A few days ago we put up our Christmas tree, and our crib, and gradually, other Christmas decorations. I don't usually put the tree up so early, being a firm believer that Christmas begins on Christmas Day and continues for 12 days after that. However, the last few days have been so busy with INYB's production of the Nutcracker that I decided to do it a little early. I put my nativity scene up as well. This is a very plain and basic nativity made from olive wood, that I have had for several years. The starkness and simplicity of it appeals to me.
As usual, I put the whole scene up, including the baby Jesus. This doesn't trouble me, which is strange really. As a child, I went to Midnight mass with my parents and when we got home we had a little ceremony of putting the baby Jesus in the crib. Until then, the little stable held only Mary, Joseph and the animals. And the whole thing continued, with the Wise Men being moved a little each day from their starting point behind the crib somewhere to arrive at the stable on Jan 6th.
For my own nativity scene, however, I have always put everything up at once, baby, Wise Men, camels, the whole thing.
I have a friend who always says to me - oh no - baby Jesus doesn't arrive until Christmas Eve - you can't put him in now! And I have always shrugged this off as not important, which to me it isn't. But until this year I hadn't really thought about it. WHY isn't important to me whether my nativity scene has the baby in it or not?
I thought about it and I realised. I am not a religious person in the sense of churches and prayers and hierarchy. I am, however, a very spiritual person, in the sense that I respect every other living creature, human, animal or plant.
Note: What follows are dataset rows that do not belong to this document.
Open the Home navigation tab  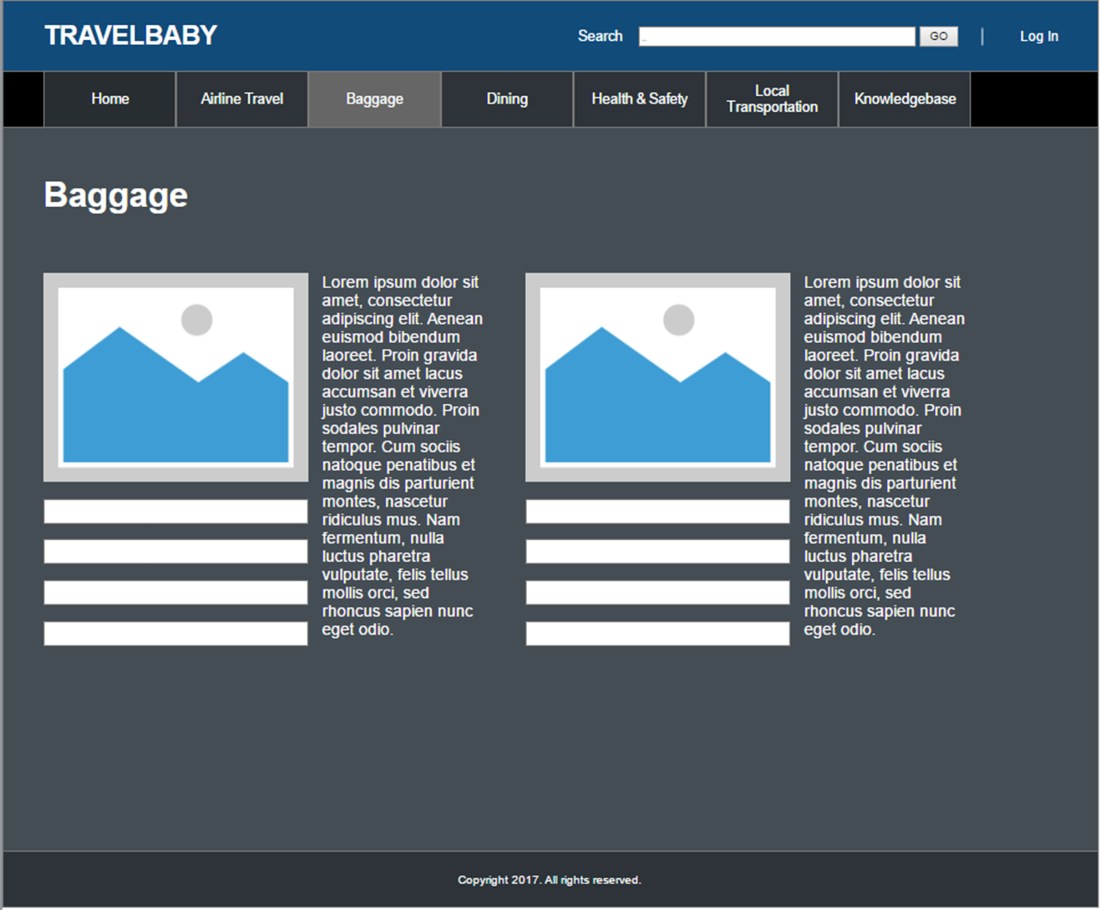click(x=109, y=98)
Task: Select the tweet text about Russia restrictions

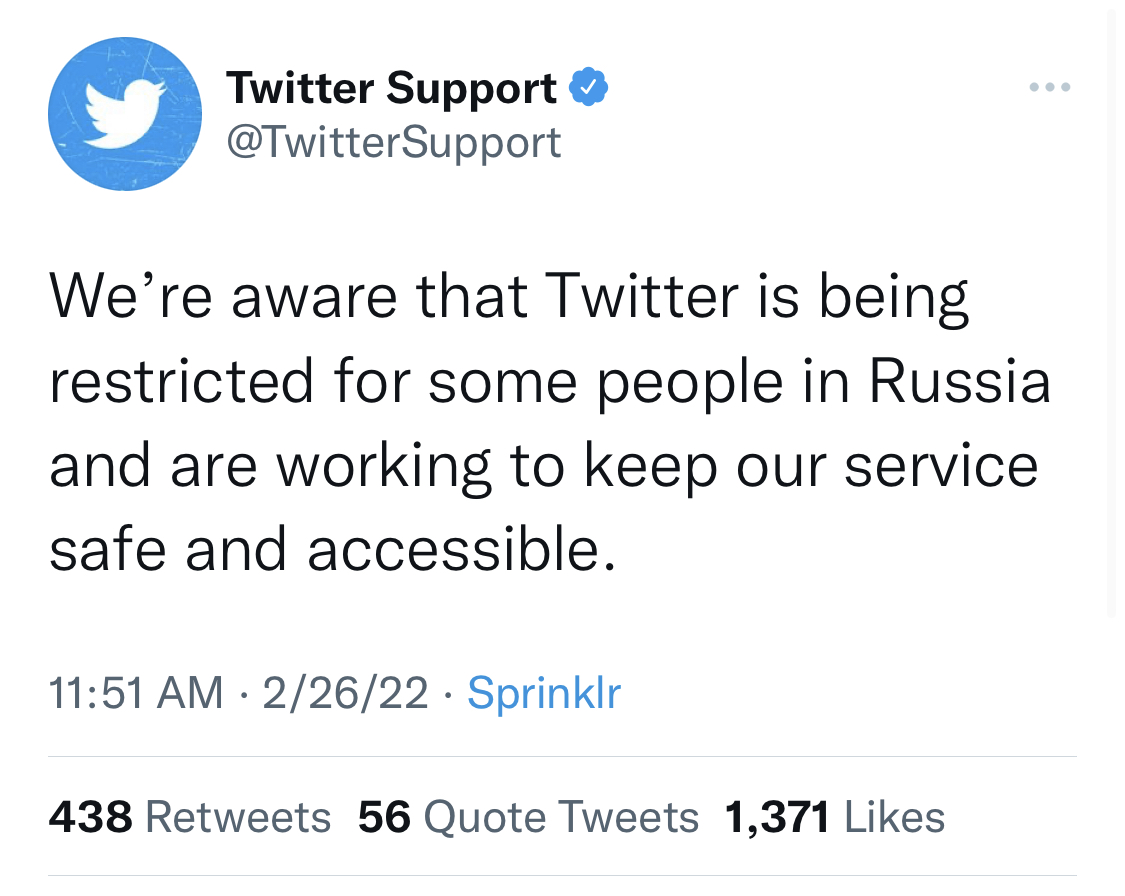Action: [550, 423]
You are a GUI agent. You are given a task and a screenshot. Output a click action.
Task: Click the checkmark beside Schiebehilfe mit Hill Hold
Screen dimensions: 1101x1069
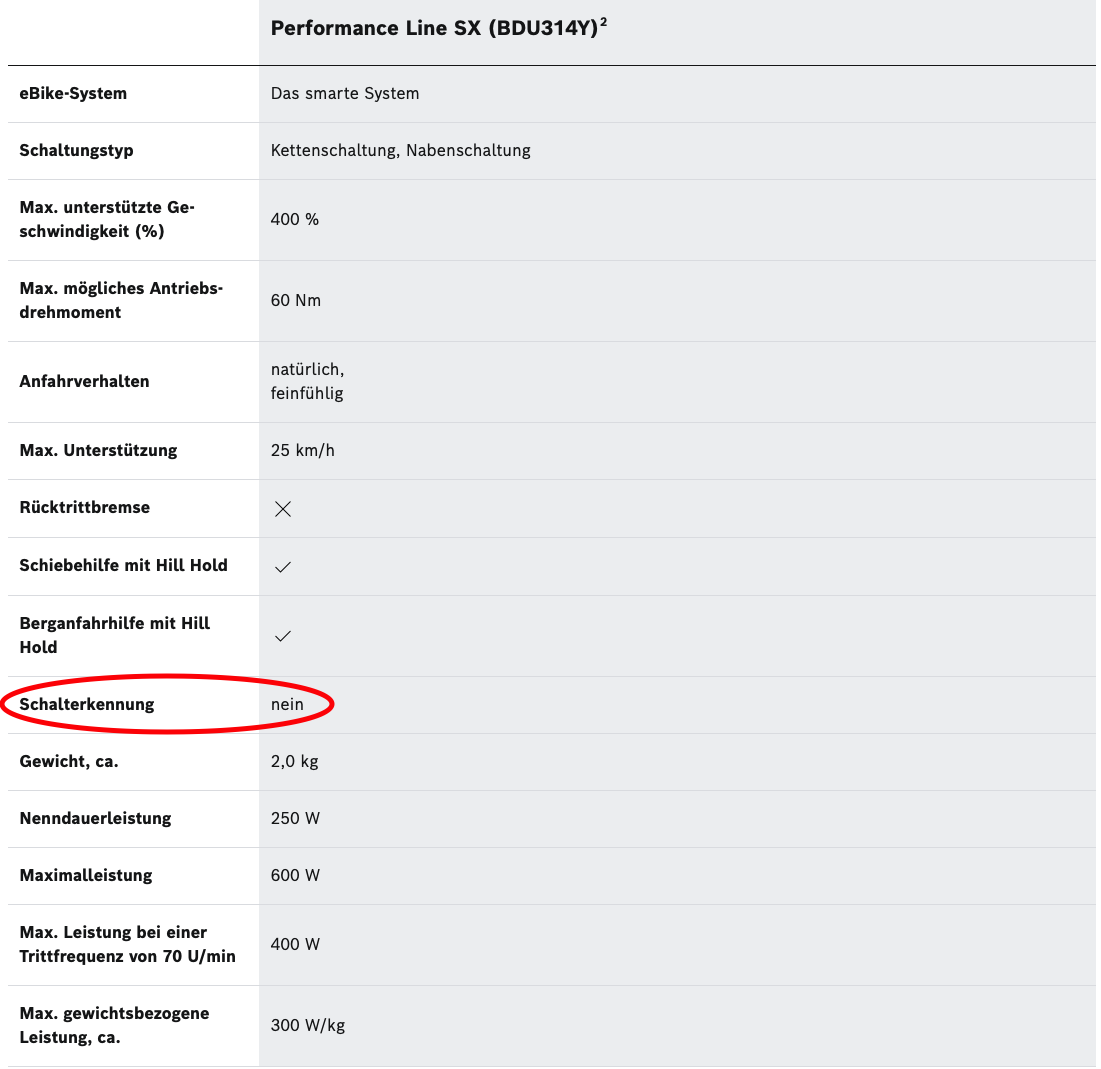(283, 567)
I believe that there is something of God (whatever you believe God to be) in every living thing, and it is up to each one of us to reach out to that 'something of God' in each other living creature. So it doesn't matter to me whether baby Jesus is in my nativity or not. Jesus and his teachings are always here. He is in every moment of every day. He is in every person that I speak to. He is in every person that I ignore.
This will make some people smile, because I really am not a religious person. But I do genuinely believe that God is in every one of us. And that Jesus showed us the way we should try to live. So whether my little nativity has its baby or not, its irrelevant.
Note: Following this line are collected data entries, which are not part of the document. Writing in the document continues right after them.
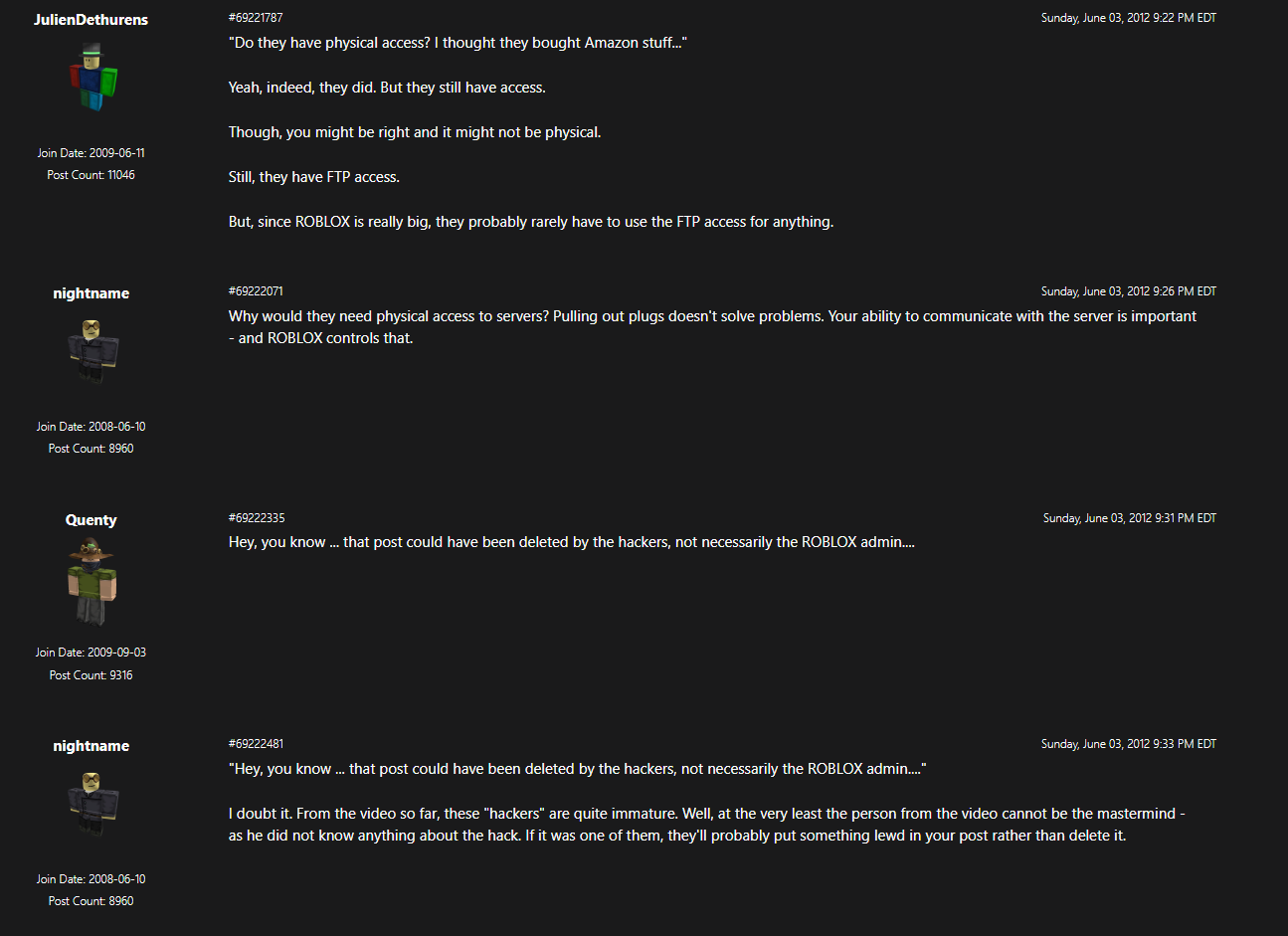The image size is (1288, 936).
Task: Click JulienDethurens' post count 11046
Action: pyautogui.click(x=91, y=175)
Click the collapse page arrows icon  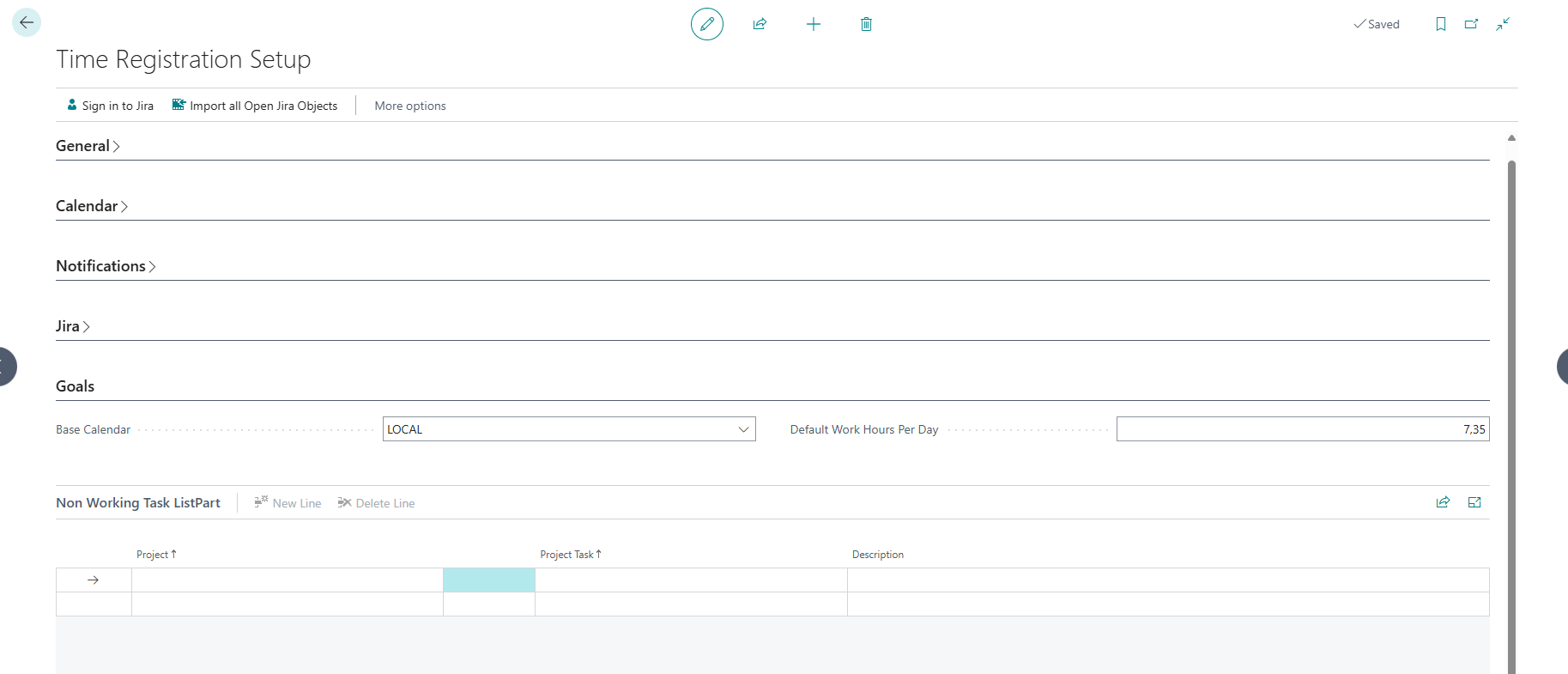tap(1503, 24)
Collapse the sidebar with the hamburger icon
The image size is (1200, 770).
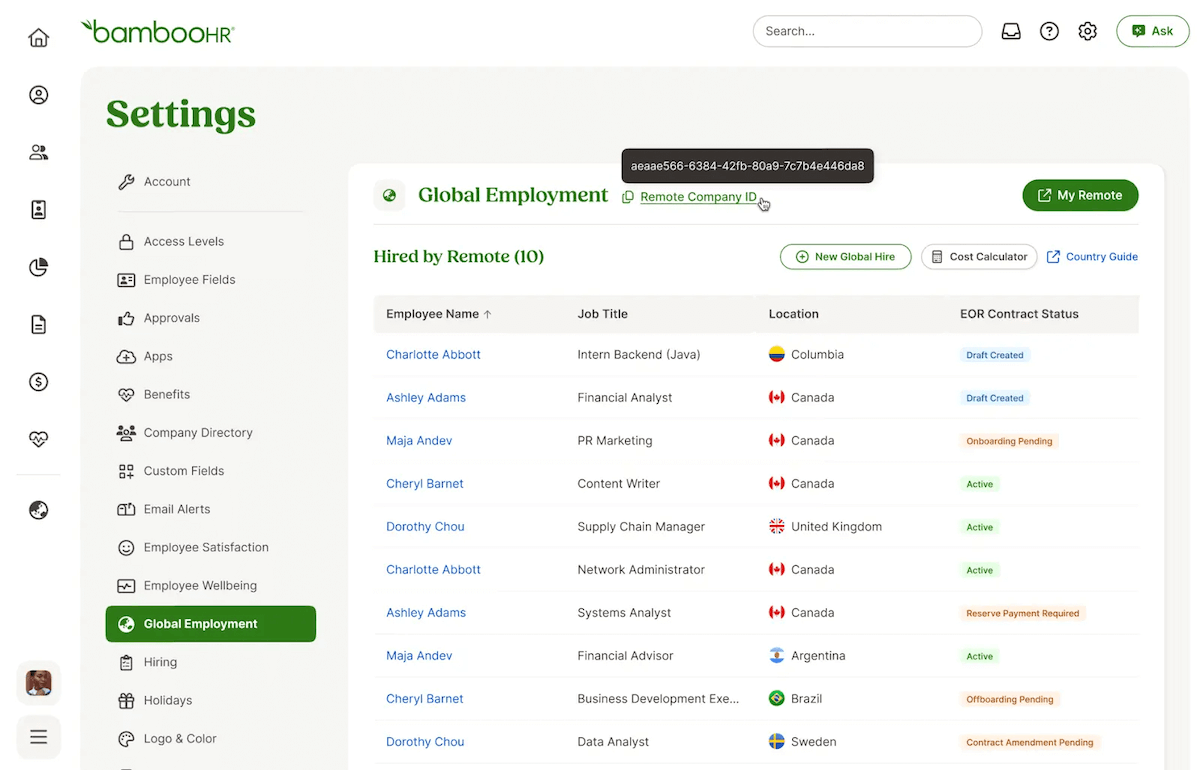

The message is here, in everyone's heart. If we can't find it, then we need to look harder. A few years ago I made Christmas cards with the message 'And the light shineth in darkness; and the darkness knew it not'. Each card was water coloured and it took me ages, but to me, somehow, the message was important. No matter how dark it is, there is always light. Christmas is hard for many people who have lost loved ones. But the message is always there. No matter how dark it is, the light will always come back.
And amidst the glaring flashing shops, the canned music, the constant cries to spend more money to get yourself the perfect Christmas - amidst all this, is the message of hope, light and love.
Christmas is about love, love for each other, acceptance of each other, sharing with each other. That's what each present means. Love, share and accept. Personal items don't mean a thing. Who has dinner where doesn't mean a thing.
What matters is what is in your heart.